1 “The Big Fat Surprise: Why Butter, Meat and Cheese Belong in a Healthy Diet (& What They Don't Tell You About The Mediterranean Diet),” BenGreenfieldFitness.com podcast interview, Feb 2017, ...
Author: Roy Wallack
Publisher: Rodale Books
ISBN: 9781623367756
Category: Sports & Recreation
Page: 272
View: 656
Bicycling Maximum Overload for Cyclists is a radical strength-based training program aimed at increasing cycling speed, athletic longevity, and overall health in half the training time. Rather than improving endurance by riding longer distances, you’ll learn how to do it by reducing your riding time and adding heavy strength and power training. Traditionally cyclists and endurance athletes have avoided strength and power training, believing that the extra muscle weight will slow them down, but authors Jacques DeVore and Roy M. Wallack show that exactly the opposite is true. The Maximum Overload program uses weightlifting to create sustainable power and improved speed while drastically reducing training time and eliminating the dreaded deterioration that often occurs during the second half of a ride. A 40-minute Maximum Overload workout, done once or twice a week, can replace a long day in the saddle and lead to even better results. This comprehensive program includes unique takes on diet, interval training, hard and easy training, and sustainable power. Backed by the most trusted authority in the sport, Bicycling Maximum Overload for Cyclists is a book that no cyclist should be without.
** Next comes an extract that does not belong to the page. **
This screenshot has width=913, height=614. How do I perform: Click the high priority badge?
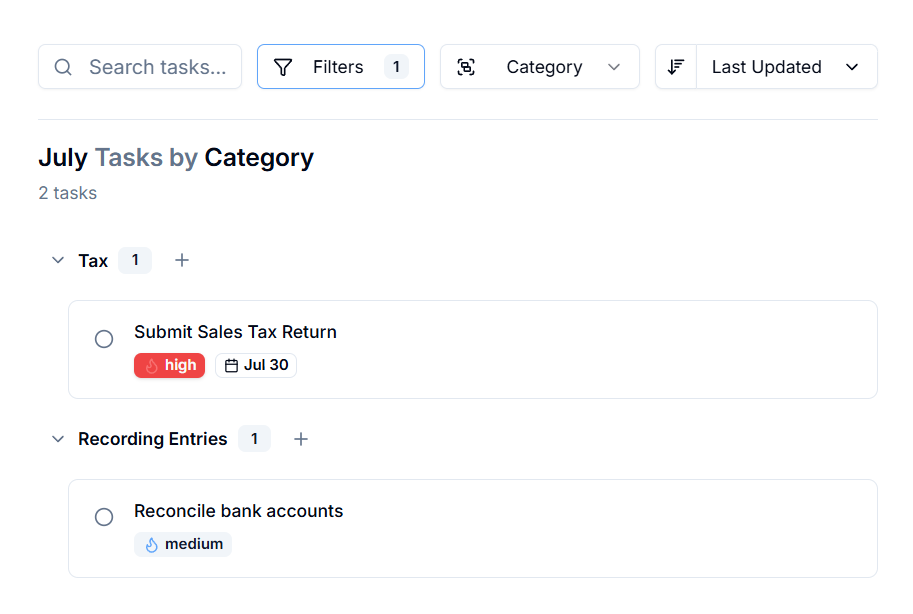pyautogui.click(x=169, y=365)
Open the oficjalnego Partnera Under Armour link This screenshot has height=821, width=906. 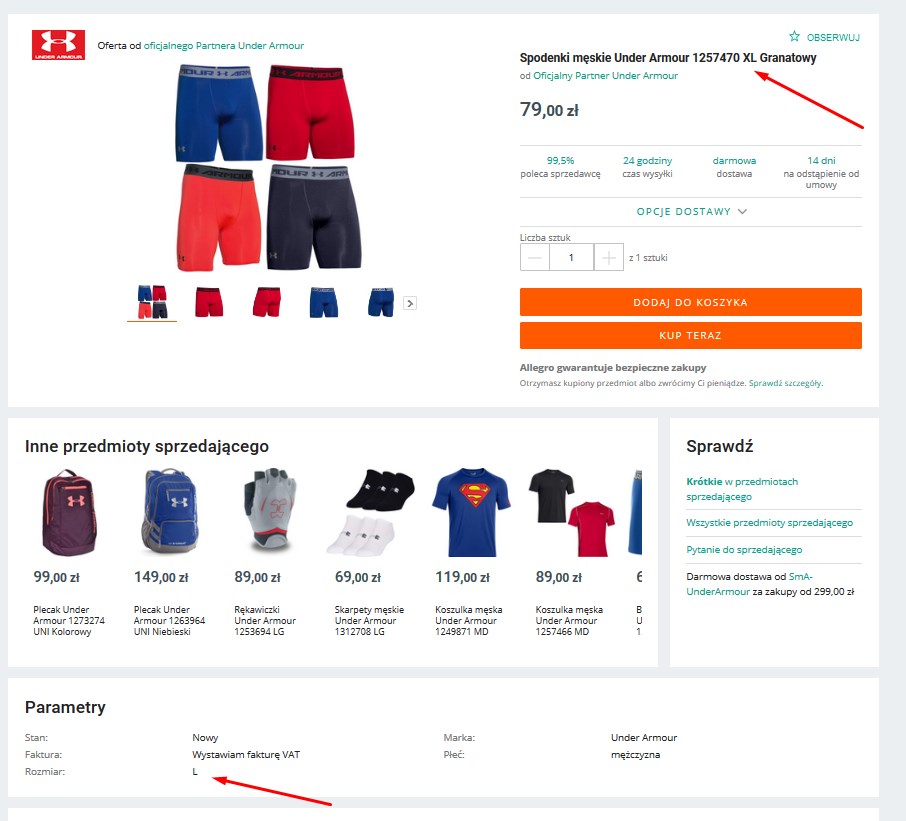click(x=224, y=46)
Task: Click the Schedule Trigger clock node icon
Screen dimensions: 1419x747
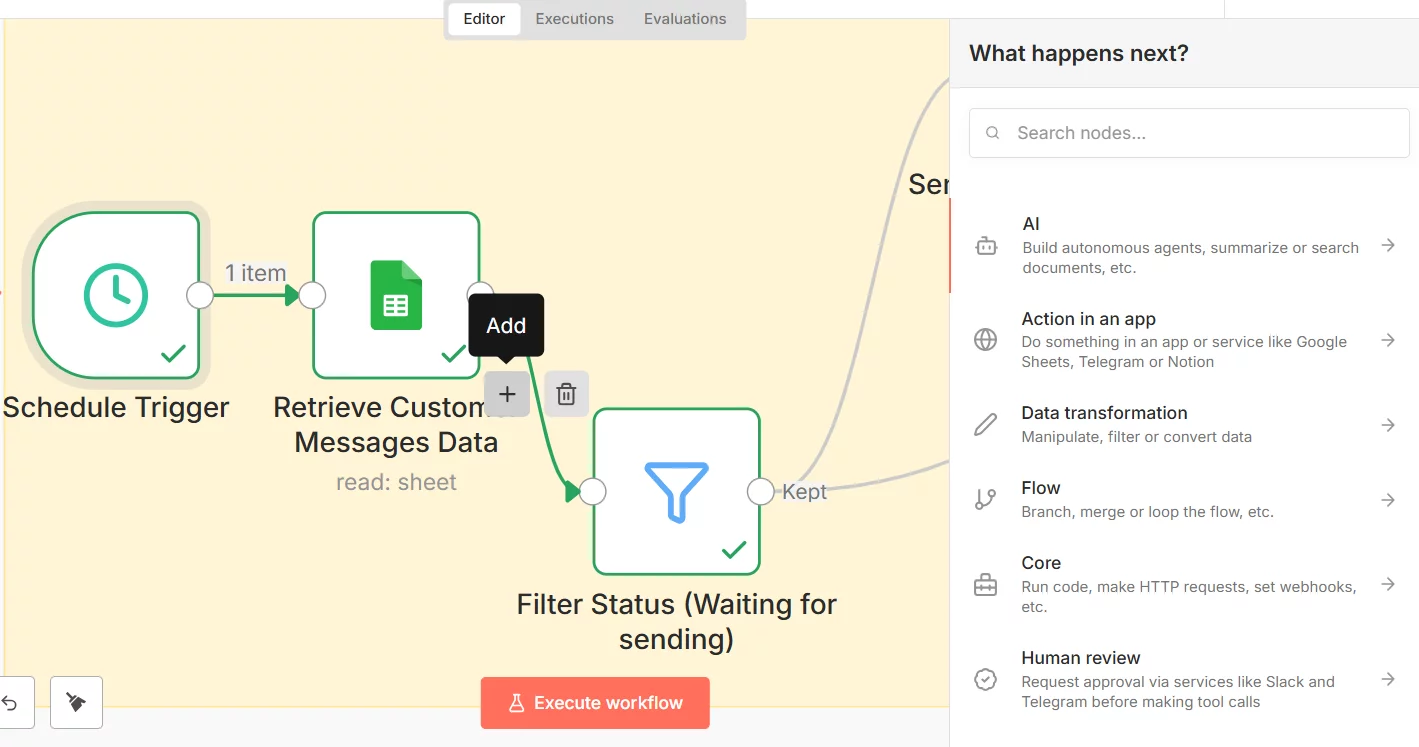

Author: Peter Brabeck-LetmathePublish On: 2016-11-10
in these studies, the association blamed the increasing number of heart attacks and strokes on foods such as milk, butter, or beef. in her book, “the big fat Surprise: Why butter, Meat and Cheese belong in a Healthy Diet”, ...
Author: Peter Brabeck-Letmathe
Publisher: Campus Verlag
ISBN: 9783593434377
Category: Business & Economics
Page: 225
View: 683
In Nutrition for a Better Life, one of the food industry's leading experts takes a factual look into the past and future of food and nutrition. Former Nestlé CEO Peter Brabeck-Letmathe shows that while in the past forty years convenience was the selling point for many industrially produced foods, consumers have now come to demand specifically healthy products. Going forward, it is health that will drive innovation in the industry. Using cutting-edge technology and scientifically based nutrition standards, the food industry will play a decisive role in improving the wellbeing of entire population groups, offering effective and cost-saving personalized diets that will both prevent and administer to the acute and chronic diseases of the twenty-first century.
Why eating a plants-only diet won't improve your health or save the planet Jayne Buxton ... The Big Fat Surprise: Why Meat, Butter, and Cheese Belong in a Healthy Diet, (London: Scribe: 2014) P21 Yerushalmy, J., and H. E. Hilleboe.
Author: Jayne Buxton
Publisher: Hachette UK
ISBN: 9780349427935
Category: Health & Fitness
Page: 361
View: 318
Plant-based is best for health, go vegan to help save the planet, eat less meat... Almost every day we are bombarded with the seemingly incontrovertible message that we must reduce our consumption of meat and dairy - or eliminate them from our diets altogether. But what if the pervasive message that the plant-based diet will improve our health and save the planet is misleading - or even false? What if removing animal foods from our diet is a serious threat to human health, and a red herring in the fight against climate change. In THE GREAT PLANT-BASED CON, Jayne Buxton demonstrates that each of these 'what-ifs' is, in fact, a reality. Drawing on the work of numerous health experts and researchers, she uncovers how the separate efforts of a constellation of individuals, companies and organisations are leading us down a dietary road that will have severe repercussions for our health and wellbeing, and for the future of the planet. THE GREAT PLANT-BASED CON is neither anti-plant nor anti-vegan - it is a call for us to take an honest look at the facts about human diets and their effect on the environment. Shocking and eye-opening, this book outlines everything you need to know to make more informed decisions about the food you choose to eat.